その様子が余計面白くて明鈴はさらに笑った。
羅秀はむっとした表情をつくるも、小刀を手に入れられた喜びの方が勝っていたらしい。唇の端が僅かに緩んでいた。
明鈴の持つ小刀を時折羨まし気に見ていた子供の頃の情景が甦る。
「たとえ貴女が返して欲しいと言っても、もう返しませんからね!」
恥ずかしさを紛らわせる為だろう。羅秀は小刀をしっかり握ったまま、此方を見ずにそんな事を言った。
その様子を明鈴は微笑ましく見つめた。
その視線の先には、彼の側に嬉しそうに寄り添う朱色の着物の女性がいる。彼の妻・陳梓晴ではない。

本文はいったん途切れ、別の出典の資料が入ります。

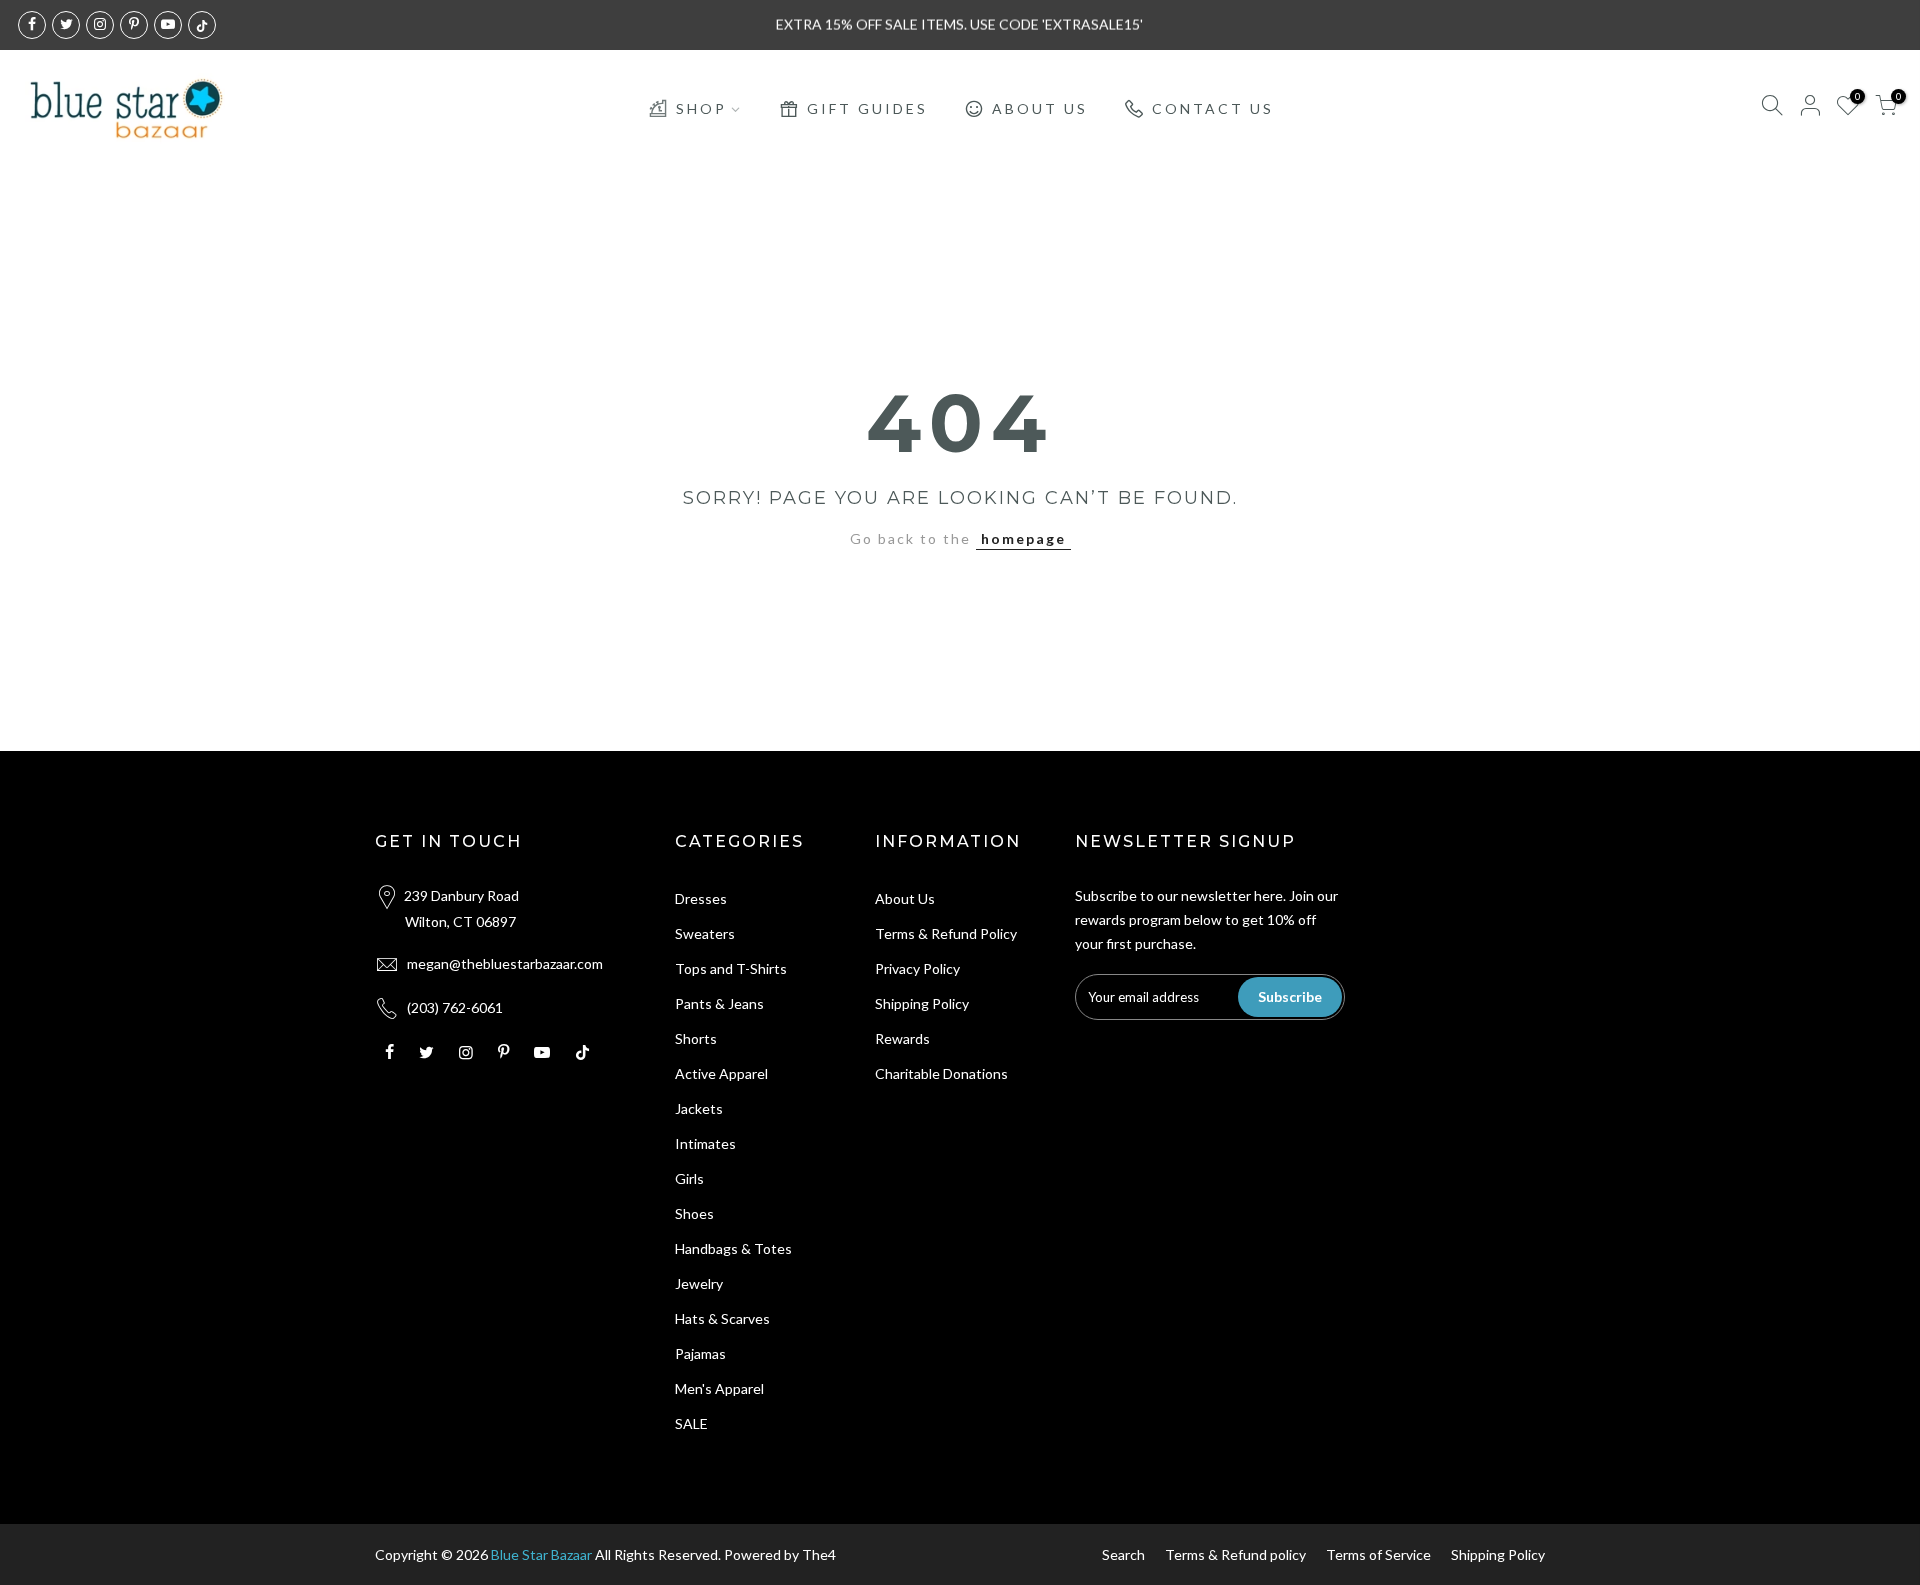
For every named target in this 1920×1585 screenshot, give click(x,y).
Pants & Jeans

その女性の存在を羅秀は恐らく一生認識することは出来ないだろう。何故なら彼女はその守刀に宿る精霊だからだ。
明鈴の元にあったからか、或いは呪いの剣の影響を受けたせいか、大して鍛えてもいない刀には何時の間にか精霊が宿っていた。
明鈴は彼女を朱月と名付けたが、彼女は持ち主の自身よりも羅秀を好んだ。きっと見る度に褒め言葉を聞かされたからだろう。
だから、明鈴はこの守刀の新たな主に彼を選んだ。
彼女の朱色の着物は刀身を現しているのだろうが、何処となくその姿が花婿に寄り添う花嫁を彷彿とさせた。
彼女は自身を見ることのない彼をこれから十年、二十年と彼を守り続けるだろう。何があっても。
それを少し不憫に思いながら、明鈴は彼等を暫く見つめていた。
これは明鈴と羅秀が関家を訪れる前の話──。